### Task details
Reproduce the listing below in its entirety. Change nothing.

### Dataset content
■ ■ ■ ■ ■

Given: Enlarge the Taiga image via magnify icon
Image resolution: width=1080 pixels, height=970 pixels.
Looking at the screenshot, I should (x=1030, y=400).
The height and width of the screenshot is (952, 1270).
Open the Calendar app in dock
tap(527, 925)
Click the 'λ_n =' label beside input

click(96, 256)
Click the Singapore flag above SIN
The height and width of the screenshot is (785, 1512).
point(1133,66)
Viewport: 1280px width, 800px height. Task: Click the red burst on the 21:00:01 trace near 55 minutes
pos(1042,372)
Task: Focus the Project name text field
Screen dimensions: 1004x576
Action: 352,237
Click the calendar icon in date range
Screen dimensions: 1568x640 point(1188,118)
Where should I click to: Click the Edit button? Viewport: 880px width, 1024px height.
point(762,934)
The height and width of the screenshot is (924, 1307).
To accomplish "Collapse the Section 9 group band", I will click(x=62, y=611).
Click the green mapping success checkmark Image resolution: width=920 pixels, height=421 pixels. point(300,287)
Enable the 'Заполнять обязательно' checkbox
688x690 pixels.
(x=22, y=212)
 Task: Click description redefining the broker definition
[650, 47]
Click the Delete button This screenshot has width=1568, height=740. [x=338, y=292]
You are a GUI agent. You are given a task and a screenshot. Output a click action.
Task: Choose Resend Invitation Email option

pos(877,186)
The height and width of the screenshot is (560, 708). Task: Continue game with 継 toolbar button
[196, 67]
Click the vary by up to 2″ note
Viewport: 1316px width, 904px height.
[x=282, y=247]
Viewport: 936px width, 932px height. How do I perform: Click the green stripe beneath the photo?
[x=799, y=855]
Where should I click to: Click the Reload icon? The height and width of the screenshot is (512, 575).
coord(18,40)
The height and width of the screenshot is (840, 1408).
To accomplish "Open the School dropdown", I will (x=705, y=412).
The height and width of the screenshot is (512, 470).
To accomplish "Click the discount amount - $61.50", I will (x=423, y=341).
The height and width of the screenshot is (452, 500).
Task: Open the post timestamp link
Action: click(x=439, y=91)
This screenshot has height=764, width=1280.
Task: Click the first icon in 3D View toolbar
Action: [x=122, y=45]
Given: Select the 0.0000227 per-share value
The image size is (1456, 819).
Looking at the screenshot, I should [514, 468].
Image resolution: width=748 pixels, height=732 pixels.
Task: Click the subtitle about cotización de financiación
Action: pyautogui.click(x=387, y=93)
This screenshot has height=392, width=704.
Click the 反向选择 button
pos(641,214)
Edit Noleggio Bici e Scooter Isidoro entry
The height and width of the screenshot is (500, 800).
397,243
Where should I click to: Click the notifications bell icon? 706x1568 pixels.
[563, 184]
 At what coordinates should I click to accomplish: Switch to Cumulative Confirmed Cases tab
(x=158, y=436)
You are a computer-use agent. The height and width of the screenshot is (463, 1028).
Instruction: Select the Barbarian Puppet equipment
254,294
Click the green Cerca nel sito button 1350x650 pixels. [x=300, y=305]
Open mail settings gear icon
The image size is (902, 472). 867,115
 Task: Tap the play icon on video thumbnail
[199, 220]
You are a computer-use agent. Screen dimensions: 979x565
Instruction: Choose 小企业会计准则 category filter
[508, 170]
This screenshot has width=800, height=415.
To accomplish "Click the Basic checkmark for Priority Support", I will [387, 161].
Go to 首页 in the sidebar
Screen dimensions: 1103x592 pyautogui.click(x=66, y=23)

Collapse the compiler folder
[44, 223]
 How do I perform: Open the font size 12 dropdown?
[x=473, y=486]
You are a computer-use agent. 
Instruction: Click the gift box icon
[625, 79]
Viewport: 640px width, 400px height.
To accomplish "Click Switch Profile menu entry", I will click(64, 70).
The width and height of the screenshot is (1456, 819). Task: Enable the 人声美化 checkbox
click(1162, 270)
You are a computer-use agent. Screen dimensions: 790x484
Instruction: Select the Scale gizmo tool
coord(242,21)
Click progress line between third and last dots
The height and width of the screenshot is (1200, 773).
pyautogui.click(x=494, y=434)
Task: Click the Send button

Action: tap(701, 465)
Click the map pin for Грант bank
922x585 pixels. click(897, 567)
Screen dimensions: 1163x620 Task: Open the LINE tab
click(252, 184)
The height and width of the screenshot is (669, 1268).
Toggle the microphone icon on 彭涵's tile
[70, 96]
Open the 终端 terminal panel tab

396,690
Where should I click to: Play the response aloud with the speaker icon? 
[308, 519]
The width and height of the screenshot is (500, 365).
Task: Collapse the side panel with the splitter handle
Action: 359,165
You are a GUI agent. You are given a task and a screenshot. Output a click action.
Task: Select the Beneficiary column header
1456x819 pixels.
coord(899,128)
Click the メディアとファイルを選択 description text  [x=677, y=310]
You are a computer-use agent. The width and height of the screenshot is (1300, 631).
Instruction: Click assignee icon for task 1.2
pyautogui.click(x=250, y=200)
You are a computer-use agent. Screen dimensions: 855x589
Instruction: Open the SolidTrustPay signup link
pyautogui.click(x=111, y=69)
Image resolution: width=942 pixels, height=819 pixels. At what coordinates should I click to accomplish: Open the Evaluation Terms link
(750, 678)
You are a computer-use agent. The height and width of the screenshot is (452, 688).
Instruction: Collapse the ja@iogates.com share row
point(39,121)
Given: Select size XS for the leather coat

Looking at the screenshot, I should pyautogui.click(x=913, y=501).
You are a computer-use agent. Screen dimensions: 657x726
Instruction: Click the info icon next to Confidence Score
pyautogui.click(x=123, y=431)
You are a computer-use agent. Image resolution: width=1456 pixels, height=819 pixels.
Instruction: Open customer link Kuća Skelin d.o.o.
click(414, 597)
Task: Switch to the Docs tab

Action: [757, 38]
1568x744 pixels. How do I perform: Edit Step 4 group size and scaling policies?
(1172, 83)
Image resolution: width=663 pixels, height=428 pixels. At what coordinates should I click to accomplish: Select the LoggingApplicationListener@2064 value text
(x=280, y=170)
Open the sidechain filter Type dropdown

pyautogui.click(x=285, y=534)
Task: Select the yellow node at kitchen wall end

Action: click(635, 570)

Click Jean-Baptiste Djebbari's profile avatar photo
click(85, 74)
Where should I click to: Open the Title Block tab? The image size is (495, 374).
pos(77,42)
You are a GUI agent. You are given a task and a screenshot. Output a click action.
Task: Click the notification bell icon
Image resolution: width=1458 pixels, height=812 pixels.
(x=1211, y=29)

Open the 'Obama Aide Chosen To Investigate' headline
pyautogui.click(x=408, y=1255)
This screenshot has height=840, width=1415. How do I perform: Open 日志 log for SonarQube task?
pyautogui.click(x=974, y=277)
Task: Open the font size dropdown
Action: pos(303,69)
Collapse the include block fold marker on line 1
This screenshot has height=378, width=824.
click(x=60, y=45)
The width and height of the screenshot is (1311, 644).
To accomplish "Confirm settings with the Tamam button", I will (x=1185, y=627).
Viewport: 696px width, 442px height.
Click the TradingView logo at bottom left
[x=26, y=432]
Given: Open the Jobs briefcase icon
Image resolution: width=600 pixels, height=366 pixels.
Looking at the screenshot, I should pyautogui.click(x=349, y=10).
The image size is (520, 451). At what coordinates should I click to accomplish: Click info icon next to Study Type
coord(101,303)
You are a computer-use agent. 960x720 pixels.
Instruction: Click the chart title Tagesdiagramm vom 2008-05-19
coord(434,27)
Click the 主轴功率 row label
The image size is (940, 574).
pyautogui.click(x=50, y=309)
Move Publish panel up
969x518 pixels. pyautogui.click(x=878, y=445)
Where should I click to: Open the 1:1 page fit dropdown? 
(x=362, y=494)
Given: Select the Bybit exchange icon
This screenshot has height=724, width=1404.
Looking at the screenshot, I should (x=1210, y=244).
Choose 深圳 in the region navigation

■ ■ ■ ■ ■

### Output of the exercise
Given: Enlarge the Taiga image via magnify icon
Image resolution: width=1080 pixels, height=970 pixels.
Looking at the screenshot, I should (x=1030, y=400).
The height and width of the screenshot is (952, 1270).
Open the Calendar app in dock
tap(527, 925)
Click the 'λ_n =' label beside input

click(96, 256)
Click the Singapore flag above SIN
The height and width of the screenshot is (785, 1512).
point(1133,66)
Viewport: 1280px width, 800px height. Task: Click the red burst on the 21:00:01 trace near 55 minutes
pos(1042,372)
Task: Focus the Project name text field
Screen dimensions: 1004x576
Action: 352,237
Click the calendar icon in date range
Screen dimensions: 1568x640 point(1188,118)
Where should I click to: Click the Edit button? Viewport: 880px width, 1024px height.
point(762,934)
The height and width of the screenshot is (924, 1307).
To accomplish "Collapse the Section 9 group band", I will click(x=62, y=611).
Click the green mapping success checkmark Image resolution: width=920 pixels, height=421 pixels. point(300,287)
Enable the 'Заполнять обязательно' checkbox
688x690 pixels.
(x=22, y=212)
 Task: Click description redefining the broker definition
[650, 47]
Click the Delete button This screenshot has width=1568, height=740. [x=338, y=292]
You are a GUI agent. You are given a task and a screenshot. Output a click action.
Task: Choose Resend Invitation Email option

pos(877,186)
The height and width of the screenshot is (560, 708). Task: Continue game with 継 toolbar button
[196, 67]
Click the vary by up to 2″ note
Viewport: 1316px width, 904px height.
[x=282, y=247]
Viewport: 936px width, 932px height. How do I perform: Click the green stripe beneath the photo?
[x=799, y=855]
Where should I click to: Click the Reload icon? The height and width of the screenshot is (512, 575).
coord(18,40)
The height and width of the screenshot is (840, 1408).
To accomplish "Open the School dropdown", I will (x=705, y=412).
The height and width of the screenshot is (512, 470).
To accomplish "Click the discount amount - $61.50", I will (x=423, y=341).
The height and width of the screenshot is (452, 500).
Task: Open the post timestamp link
Action: click(x=439, y=91)
This screenshot has height=764, width=1280.
Task: Click the first icon in 3D View toolbar
Action: [x=122, y=45]
Given: Select the 0.0000227 per-share value
The image size is (1456, 819).
Looking at the screenshot, I should [514, 468].
Image resolution: width=748 pixels, height=732 pixels.
Task: Click the subtitle about cotización de financiación
Action: pyautogui.click(x=387, y=93)
This screenshot has height=392, width=704.
Click the 反向选择 button
pos(641,214)
Edit Noleggio Bici e Scooter Isidoro entry
The height and width of the screenshot is (500, 800).
397,243
Where should I click to: Click the notifications bell icon? 706x1568 pixels.
[563, 184]
 At what coordinates should I click to accomplish: Switch to Cumulative Confirmed Cases tab
(x=158, y=436)
You are a computer-use agent. The height and width of the screenshot is (463, 1028).
Instruction: Select the Barbarian Puppet equipment
254,294
Click the green Cerca nel sito button 1350x650 pixels. [x=300, y=305]
Open mail settings gear icon
The image size is (902, 472). 867,115
 Task: Tap the play icon on video thumbnail
[199, 220]
You are a computer-use agent. Screen dimensions: 979x565
Instruction: Choose 小企业会计准则 category filter
[508, 170]
This screenshot has width=800, height=415.
To accomplish "Click the Basic checkmark for Priority Support", I will [387, 161].
Go to 首页 in the sidebar
Screen dimensions: 1103x592 pyautogui.click(x=66, y=23)

Collapse the compiler folder
[44, 223]
 How do I perform: Open the font size 12 dropdown?
[x=473, y=486]
You are a computer-use agent. 
Instruction: Click the gift box icon
[625, 79]
Viewport: 640px width, 400px height.
To accomplish "Click Switch Profile menu entry", I will click(64, 70).
The width and height of the screenshot is (1456, 819). Task: Enable the 人声美化 checkbox
click(1162, 270)
You are a computer-use agent. Screen dimensions: 790x484
Instruction: Select the Scale gizmo tool
coord(242,21)
Click progress line between third and last dots
The height and width of the screenshot is (1200, 773).
pyautogui.click(x=494, y=434)
Task: Click the Send button

Action: tap(701, 465)
Click the map pin for Грант bank
922x585 pixels. click(897, 567)
Screen dimensions: 1163x620 Task: Open the LINE tab
click(252, 184)
The height and width of the screenshot is (669, 1268).
Toggle the microphone icon on 彭涵's tile
[70, 96]
Open the 终端 terminal panel tab

396,690
Where should I click to: Play the response aloud with the speaker icon? 
[308, 519]
The width and height of the screenshot is (500, 365).
Task: Collapse the side panel with the splitter handle
Action: 359,165
You are a GUI agent. You are given a task and a screenshot. Output a click action.
Task: Select the Beneficiary column header
1456x819 pixels.
coord(899,128)
Click the メディアとファイルを選択 description text  [x=677, y=310]
You are a computer-use agent. The width and height of the screenshot is (1300, 631).
Instruction: Click assignee icon for task 1.2
pyautogui.click(x=250, y=200)
You are a computer-use agent. Screen dimensions: 855x589
Instruction: Open the SolidTrustPay signup link
pyautogui.click(x=111, y=69)
Image resolution: width=942 pixels, height=819 pixels. At what coordinates should I click to accomplish: Open the Evaluation Terms link
(750, 678)
You are a computer-use agent. The height and width of the screenshot is (452, 688).
Instruction: Collapse the ja@iogates.com share row
point(39,121)
Given: Select size XS for the leather coat

Looking at the screenshot, I should pyautogui.click(x=913, y=501).
You are a computer-use agent. Screen dimensions: 657x726
Instruction: Click the info icon next to Confidence Score
pyautogui.click(x=123, y=431)
You are a computer-use agent. Image resolution: width=1456 pixels, height=819 pixels.
Instruction: Open customer link Kuća Skelin d.o.o.
click(414, 597)
Task: Switch to the Docs tab

Action: [757, 38]
1568x744 pixels. How do I perform: Edit Step 4 group size and scaling policies?
(1172, 83)
Image resolution: width=663 pixels, height=428 pixels. At what coordinates should I click to accomplish: Select the LoggingApplicationListener@2064 value text
(x=280, y=170)
Open the sidechain filter Type dropdown

pyautogui.click(x=285, y=534)
Task: Select the yellow node at kitchen wall end

Action: click(635, 570)

Click Jean-Baptiste Djebbari's profile avatar photo
click(85, 74)
Where should I click to: Open the Title Block tab? The image size is (495, 374).
pos(77,42)
You are a GUI agent. You are given a task and a screenshot. Output a click action.
Task: Click the notification bell icon
Image resolution: width=1458 pixels, height=812 pixels.
(x=1211, y=29)

Open the 'Obama Aide Chosen To Investigate' headline
pyautogui.click(x=408, y=1255)
This screenshot has height=840, width=1415. How do I perform: Open 日志 log for SonarQube task?
pyautogui.click(x=974, y=277)
Task: Open the font size dropdown
Action: pos(303,69)
Collapse the include block fold marker on line 1
This screenshot has height=378, width=824.
click(x=60, y=45)
The width and height of the screenshot is (1311, 644).
To accomplish "Confirm settings with the Tamam button", I will (x=1185, y=627).
Viewport: 696px width, 442px height.
Click the TradingView logo at bottom left
[x=26, y=432]
Given: Open the Jobs briefcase icon
Image resolution: width=600 pixels, height=366 pixels.
Looking at the screenshot, I should pyautogui.click(x=349, y=10).
The image size is (520, 451). At what coordinates should I click to accomplish: Click info icon next to Study Type
coord(101,303)
You are a computer-use agent. 960x720 pixels.
Instruction: Click the chart title Tagesdiagramm vom 2008-05-19
coord(434,27)
Click the 主轴功率 row label
The image size is (940, 574).
pyautogui.click(x=50, y=309)
Move Publish panel up
969x518 pixels. pyautogui.click(x=878, y=445)
Where should I click to: Open the 1:1 page fit dropdown? 
(x=362, y=494)
Given: Select the Bybit exchange icon
This screenshot has height=724, width=1404.
Looking at the screenshot, I should (x=1210, y=244).
Choose 深圳 in the region navigation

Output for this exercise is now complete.